Oxfam a récemment publié un rapport sur l’augmentation de l’écart entre les plus riches et les plus pauvres. Les chiffres publiés donnent le vertige. En voici quelques-uns.

Les richesses des 85 individus les mieux nantis au monde équivalent désormais à celles détenues par les 50 % plus pauvres de la population mondiale (3,5 milliards de personnes). Il faut se le répéter pour y croire. Toujours selon l’organisation, si la tendance se maintient, le patrimoine cumulé des 1 % les plus riches du monde dépassera dès 2016 celui des 99 % qui restent. Entre 1980 et 2012, ce 1 % a augmenté sa part de revenus dans 24 des 26 pays où les données ont été prélevées.

Aux États-Unis, les 1 % les plus riches ont accaparé 95 % de la croissance postcrise financière depuis 2009, tandis que 90 % de la population s’est appauvrie. Le président Obama a fait de cet enjeu le point central de son plus récent discours sur l’état de l’Union. La concentration extrême des richesses menace de priver des centaines de millions de personnes des fruits de leur talent et de leur travail. En Europe actuellement, le taux de chômage chez les jeunes de moins de 25 ans est supérieur à 20 %. Il atteint même 40 % dans certains pays comme l’Espagne.

Nous n’échappons pas à ce phénomène au Canada et au Québec. Dans des villes comme Montréal, le taux de pauvreté dans certains quartiers est alarmant. L’achalandage dans les banques alimentaires augmente sans cesse, et les enfants qui arrivent à l’école sans avoir mangé obligent certaines commissions scolaires à prendre des mesures. Dans la plupart des régions du Québec, le salaire moyen est en baisse. J’apprenais récemment que le salaire moyen dans la municipalité régionale de comté des Appalaches est en deçà de 25 000 $ par année, selon les données du Plan de développement de la zone agricole. C’est près du seuil de la pauvreté.

Aujourd’hui, pour demeurer compétitives, beaucoup d’entreprises doivent diminuer les salaires et réduire les avantages sociaux de leurs employés. La relance économique américaine repose en grande partie sur l’accès à une main-d’œuvre bon marché.

Aurait-on échappé les rênes du capitalisme? Et quel avenir cela réserve-t-il aux générations futures?

Il ne fait aucun doute qu’il faut se donner les moyens pour mieux répartir la richesse, et la fiscalité est l’outil le plus puissant pour y arriver. Mais couper dans les services pour ensuite diminuer les impôts, comme le font les gouvernements occidentaux, ne tend pas dans cette direction. Sans être un diplômé des HEC, je suis certain que l’effet d’une baisse d’impôts ne remplacera jamais une augmentation des salaires dans l’économie.
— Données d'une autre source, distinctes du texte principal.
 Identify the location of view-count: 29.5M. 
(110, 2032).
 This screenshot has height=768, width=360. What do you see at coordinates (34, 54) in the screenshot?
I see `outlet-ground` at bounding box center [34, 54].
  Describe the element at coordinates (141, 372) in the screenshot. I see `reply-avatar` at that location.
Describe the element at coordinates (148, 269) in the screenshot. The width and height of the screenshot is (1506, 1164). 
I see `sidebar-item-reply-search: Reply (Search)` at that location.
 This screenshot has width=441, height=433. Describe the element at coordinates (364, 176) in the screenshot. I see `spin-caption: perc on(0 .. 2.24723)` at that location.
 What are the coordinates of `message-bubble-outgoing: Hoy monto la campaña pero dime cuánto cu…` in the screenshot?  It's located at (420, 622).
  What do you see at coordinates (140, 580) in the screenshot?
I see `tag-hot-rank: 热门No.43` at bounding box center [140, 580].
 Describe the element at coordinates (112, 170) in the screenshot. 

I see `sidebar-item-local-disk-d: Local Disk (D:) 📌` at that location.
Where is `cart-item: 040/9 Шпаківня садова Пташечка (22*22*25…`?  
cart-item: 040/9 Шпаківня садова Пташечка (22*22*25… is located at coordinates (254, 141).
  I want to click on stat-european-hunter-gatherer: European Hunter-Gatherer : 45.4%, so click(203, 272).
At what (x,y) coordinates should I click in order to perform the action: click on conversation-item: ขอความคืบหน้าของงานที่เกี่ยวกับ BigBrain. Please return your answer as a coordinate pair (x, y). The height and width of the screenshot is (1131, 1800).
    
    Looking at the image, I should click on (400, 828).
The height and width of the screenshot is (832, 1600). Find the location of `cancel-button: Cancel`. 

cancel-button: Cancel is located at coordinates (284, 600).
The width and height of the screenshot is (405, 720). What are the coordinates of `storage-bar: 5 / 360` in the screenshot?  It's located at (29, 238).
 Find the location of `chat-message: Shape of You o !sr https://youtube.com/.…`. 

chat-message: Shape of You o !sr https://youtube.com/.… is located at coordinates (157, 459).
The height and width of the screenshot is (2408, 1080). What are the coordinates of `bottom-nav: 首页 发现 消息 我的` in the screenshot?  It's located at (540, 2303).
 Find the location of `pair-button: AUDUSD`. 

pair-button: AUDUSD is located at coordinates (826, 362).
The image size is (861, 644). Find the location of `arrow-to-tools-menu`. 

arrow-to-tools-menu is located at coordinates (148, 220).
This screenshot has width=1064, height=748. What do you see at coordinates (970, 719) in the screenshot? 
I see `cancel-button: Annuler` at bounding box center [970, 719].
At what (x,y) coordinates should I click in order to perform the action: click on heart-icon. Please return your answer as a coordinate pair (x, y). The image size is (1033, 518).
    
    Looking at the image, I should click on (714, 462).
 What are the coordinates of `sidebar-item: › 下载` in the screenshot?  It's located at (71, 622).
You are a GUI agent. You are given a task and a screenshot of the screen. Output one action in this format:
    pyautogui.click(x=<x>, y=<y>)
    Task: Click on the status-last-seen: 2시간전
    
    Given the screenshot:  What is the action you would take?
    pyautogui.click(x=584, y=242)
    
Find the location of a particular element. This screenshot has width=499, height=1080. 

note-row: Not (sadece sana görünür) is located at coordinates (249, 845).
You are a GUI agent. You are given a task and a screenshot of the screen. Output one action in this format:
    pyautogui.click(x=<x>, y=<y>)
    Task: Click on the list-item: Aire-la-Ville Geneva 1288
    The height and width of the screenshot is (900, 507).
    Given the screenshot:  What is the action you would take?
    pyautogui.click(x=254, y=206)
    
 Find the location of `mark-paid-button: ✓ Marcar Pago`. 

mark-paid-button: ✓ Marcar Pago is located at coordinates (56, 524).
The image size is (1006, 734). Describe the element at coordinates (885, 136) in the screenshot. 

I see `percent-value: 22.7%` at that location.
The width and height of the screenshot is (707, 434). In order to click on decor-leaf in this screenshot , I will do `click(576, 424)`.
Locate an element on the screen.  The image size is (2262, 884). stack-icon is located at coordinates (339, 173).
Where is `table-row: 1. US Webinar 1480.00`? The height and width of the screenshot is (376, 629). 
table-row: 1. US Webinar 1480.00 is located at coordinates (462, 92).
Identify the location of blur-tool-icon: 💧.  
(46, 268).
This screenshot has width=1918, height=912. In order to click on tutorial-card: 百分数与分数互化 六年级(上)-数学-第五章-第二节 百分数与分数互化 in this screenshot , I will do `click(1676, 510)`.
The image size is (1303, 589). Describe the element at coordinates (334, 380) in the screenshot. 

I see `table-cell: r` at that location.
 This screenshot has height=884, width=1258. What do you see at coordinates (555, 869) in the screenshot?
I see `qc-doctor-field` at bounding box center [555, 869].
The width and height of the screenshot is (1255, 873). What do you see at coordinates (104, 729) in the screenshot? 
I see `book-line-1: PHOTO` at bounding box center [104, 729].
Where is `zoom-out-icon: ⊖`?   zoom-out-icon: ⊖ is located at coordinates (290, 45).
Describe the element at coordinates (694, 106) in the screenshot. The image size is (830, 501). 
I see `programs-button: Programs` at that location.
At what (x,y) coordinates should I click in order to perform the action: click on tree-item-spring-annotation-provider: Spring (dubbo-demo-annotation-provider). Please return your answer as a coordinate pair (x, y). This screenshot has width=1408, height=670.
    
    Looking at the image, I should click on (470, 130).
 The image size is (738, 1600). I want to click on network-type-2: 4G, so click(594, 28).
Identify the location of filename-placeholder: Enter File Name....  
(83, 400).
En ce moment, les citoyens, incluant les producteurs agricoles, ont tendance à croire qu’ils vont s’en tirer mieux seuls. En fait, l’individualisme de notre époque accorde beaucoup de latitude aux forces du marché et aux gouvernements. Pourtant, l’équilibre des forces est un puissant levier économique. C’est par ce meilleur équilibre qu’est apparue, au 20e siècle, la classe moyenne ainsi que son pouvoir d’achat et son impact sur l’économie.

André D. Beaudoin, d’UPA Développement international, répète depuis plusieurs années que l’économie mondialisée en appelle à une mondialisation de la solidarité. Je milite à l’Union des producteurs agricoles depuis que je suis producteur. Je connais le pouvoir de la solidarité, de la mise en marché collective et du regroupement des forces. C’est notre seul vrai pouvoir. Nous avons tous comme projet dans la vie d’assurer le meilleur avenir possible à nos enfants. Un partage plus équitable des richesses entre les individus et les pays donnera à nos enfants de meilleures chances et leur garantira un avenir plus prometteur. Nous faisons face à plusieurs enjeux, mais celui-ci est sans doute l’un des plus grands. La seule façon de le relever, c’est par plus de solidarité.